Dubai flooding prompts cloud seeding questions

In a matter of hours, the heaviest rain ever recorded in the United Arab Emirates flooded portions of major highways and Dubai’s international airport, the world's busiest airfield for international travel.

The rains began late Monday and intensified around 9 a.m. local Tuesday. By the end of the day, more than 5.59 inches of rainfall had soaked Dubai over 24 hours – nearly two inches more than is seen in an average year.

Rain is unusual in the UAE, an arid, Arabian Peninsula nation, but occurs periodically during the cooler winter months. Many roads and other areas lack drainage given the lack of regular rainfall, causing flooding.


FILE - Abandoned vehicles on a flooded highway after a rainstorm in Dubai, United Arab Emirates.
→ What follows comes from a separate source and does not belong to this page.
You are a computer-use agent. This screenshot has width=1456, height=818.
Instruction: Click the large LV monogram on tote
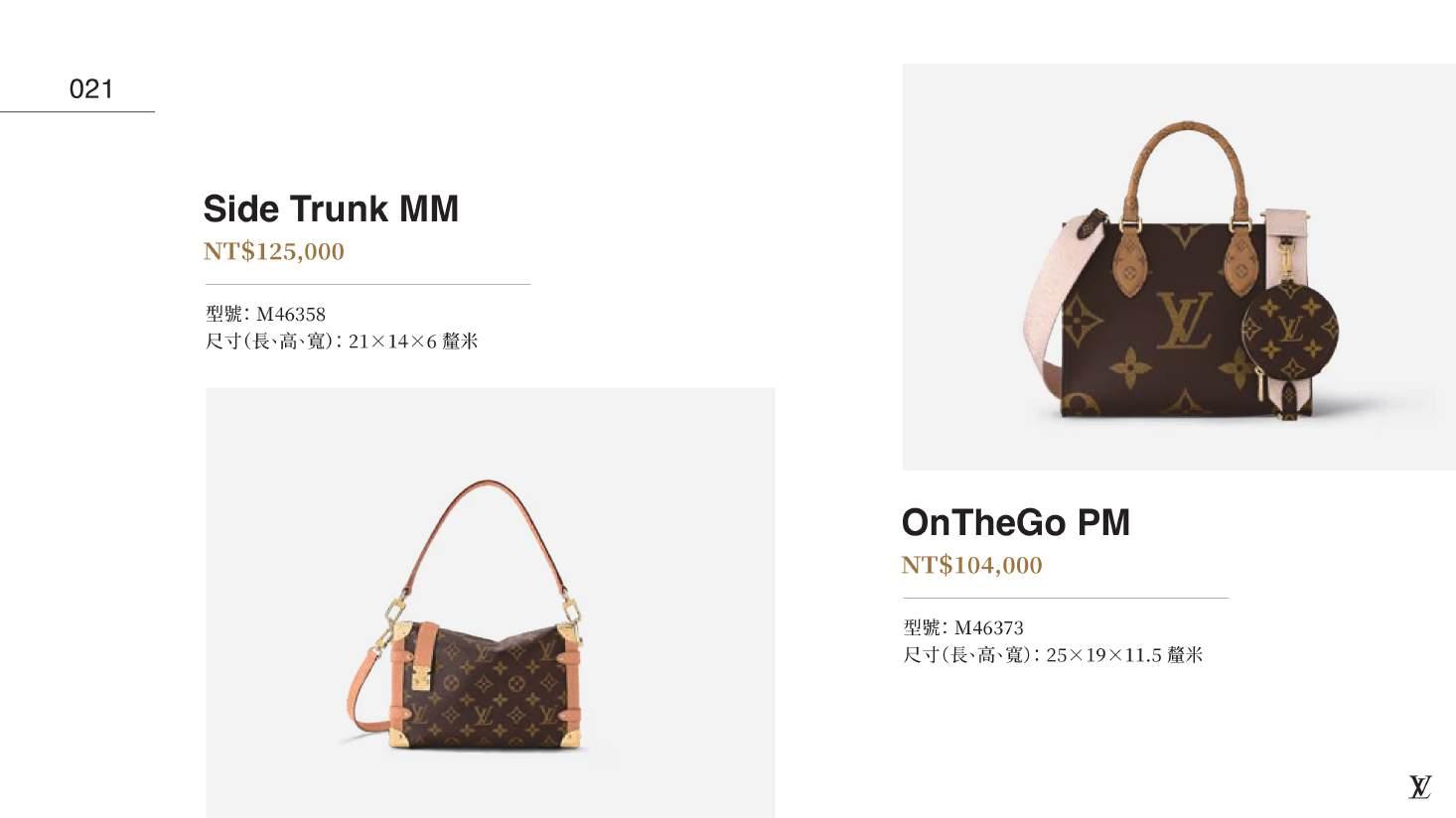pyautogui.click(x=1185, y=320)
Photographer: Christopher Pike/Bloomberg via Getty Images

The country is also known to conduct cloud seeding to increase its dwindling, limited groundwater, prompting many to wonder if those efforts were responsible for the debilitating flooding. 

Here’s what to know: 

What is cloud seeding?

"Cloud seeding" is a weather modification method that uses planes and ground-based cannons to shoot silver iodide crystals into clouds, attracting moisture to the particles that fall in efforts to increase snow or rain.
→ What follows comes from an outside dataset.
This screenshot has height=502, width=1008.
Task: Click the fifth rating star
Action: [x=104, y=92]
Cloud seeding is used all over the world. 

Last year, in the United States, the Southern Nevada Water Authority voted to accept a $2.4 million grant from the U.S. Bureau of Reclamation to fund cloud seeding in Western states whose rivers feed the parched desert region.

In 2022, China used cloud seeding in efforts to protect its grain crops amid a record-setting drought.
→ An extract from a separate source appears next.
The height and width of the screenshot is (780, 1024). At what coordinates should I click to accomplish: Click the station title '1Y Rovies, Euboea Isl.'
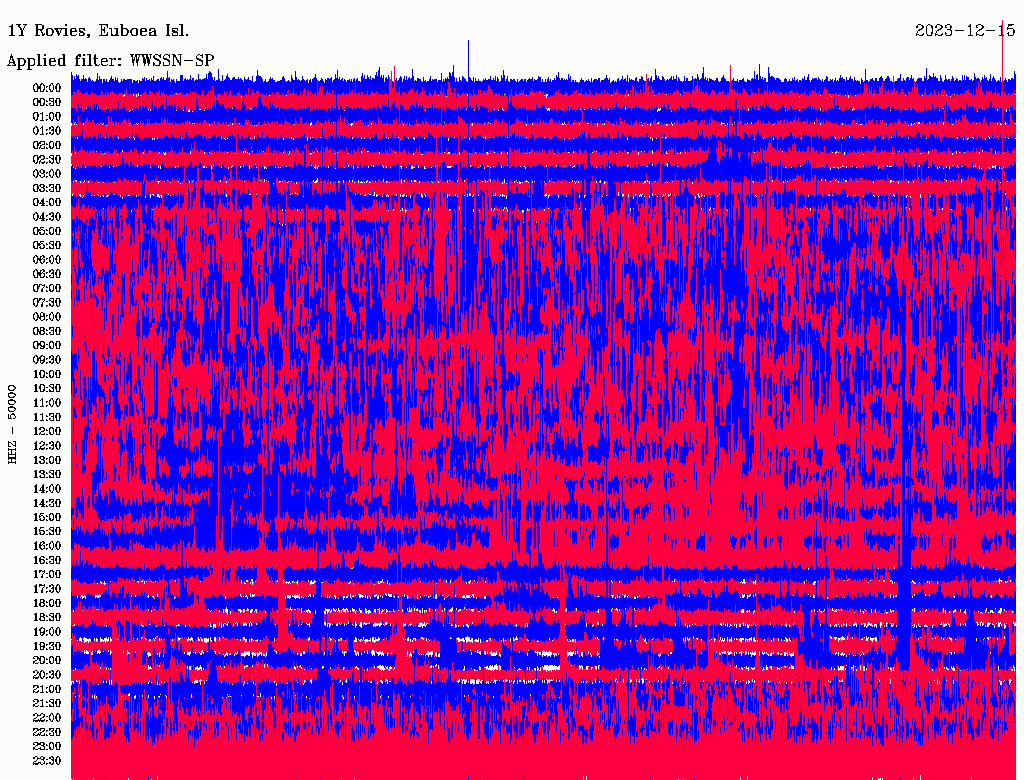click(98, 30)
Cloud seeding and Dubai flooding

Several reports quoted meteorologists at the National Center for Meteorology as saying they flew six or seven cloud-seeding flights before the rains

Flight-tracking data analyzed by The Associated Press showed one aircraft affiliated with the UAE’s cloud-seeding efforts flew around the country Monday.

The National, an English-language, state-linked newspaper in Abu Dhabi, quoted an anonymous official at the center on Wednesday as saying no cloud seeding took place on Tuesday, without acknowledging any earlier flights.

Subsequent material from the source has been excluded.